While some businesses have still not adopted chip technology, the movement toward EMV—which stands for Europay, Mastercard, Visa—is slowly but steadily underway. Since the associated liability shift in October 2015—whereby non-chip-equipped merchants can be held liable for fraudulent so-called "card present" transactions—U.S. consumers are increasingly utilizing their chip cards as a way to make in-store purchases.
There are two types of EMV cards: chip-and-pin and chip-and-signature. American consumers have primarily used the latter, which requires them to insert their card into the credit card reader and then sign their name to complete the transaction. The former is more common in other parts of the world.
However, recent credit card processing news reveals additional changes are to be made regarding chip-and-signature technology.
According to a January 2018 article by Visa, the card issuer “is making the signature requirement optional for all EMV contact or contactless chip-enabled merchants in North America, beginning April 2018.”
Dan Sanford, vice president, of consumer products at Visa, explains this decision was made to continue the company’s efforts to better “secure” payments.
“We believe making the signature requirement optional for EMV chip-enabled merchants is the responsible next step to enhance security and convenience at the point of sale,” he states.
Visa choosing to gradually do away with chip-and-signature technology shouldn’t come as much of a surprise, since other major card issuers have already begun this process.
For example, in an October 2017 announcement, Mastercard was the first to declare its intention to forgo signature requirements at checkout, highlighting that “80 percent of Mastercard in store transactions in North America today do not require a cardholder signature at checkout,” and that by the spring, the company plans to increase the percentage to 100.
While some may be apprehensive about this change, Mastercard explains it “matches all of our expectations for fast and convenient shopping experiences,” adding, that based on research the company conducted: “a majority of people believe it would be easier to pay and that checkout lines would move faster if they didn’t need to sign when making a purchase.”
Discover also stated in a press release it would not require its members to sign their names when using their credit or debit cards to make in-store purchases within the United States, as well as in Canada, Mexico and the Caribbean.
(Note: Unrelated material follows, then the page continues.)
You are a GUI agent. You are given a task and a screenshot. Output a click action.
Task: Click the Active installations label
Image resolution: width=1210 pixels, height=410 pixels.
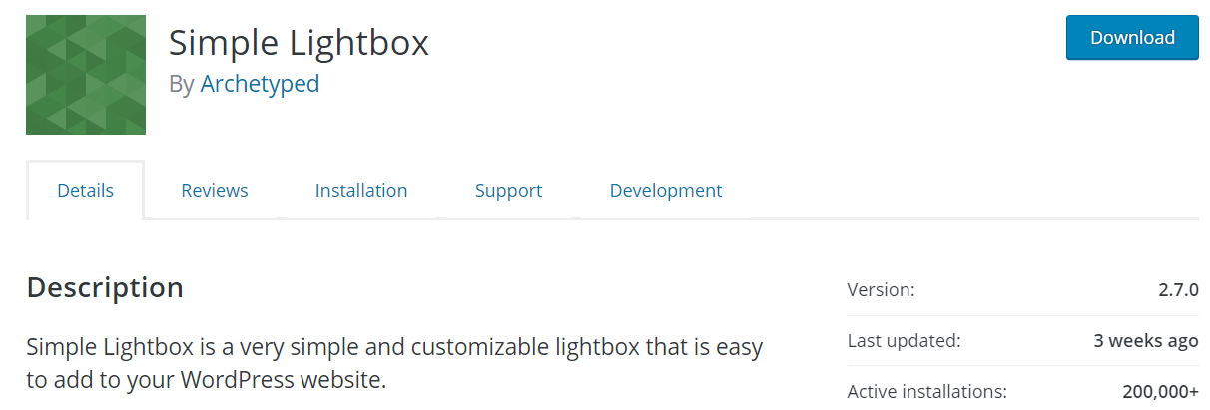(x=926, y=392)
This change will commence in April 2018, the same as Mastercard and Visa.
The credit card company insists other “digital authorization technologies” are more effective than signatures, including: “tokenization, multi-factor authentication, and biometrics that are more secure than requiring a signature and provide a more seamless payment transaction.”
Furthermore, American Express also announced late last year its decision to drop signature stipulations, not just in the United States, but across the globe.
Its December 2017 press release justifies the organization’s decision, pointing out that newer payment methods, including EMV technology, simply do not require such signature requirements:
“The need for signatures has declined around the world due to a number of advancements in the payments industry. These include the growth of contactless payment options, including card-based and mobile tap-and-pay methods, the global adoption of EMV chip technology, and the continued expansion of online commerce.”
Losing this feature will also improve payment “flexibility” for merchants and cardholders, as well as “speed up the process of paying in store and help reduce merchants’ operating expenses associated with retaining signatures,” according to American Express.
As you've likely noticed, this explanation falls in line with those offered by the other aforementioned card issuers, emphasizing added convenience and advanced technologies as the major benefits for merchants and consumers alike.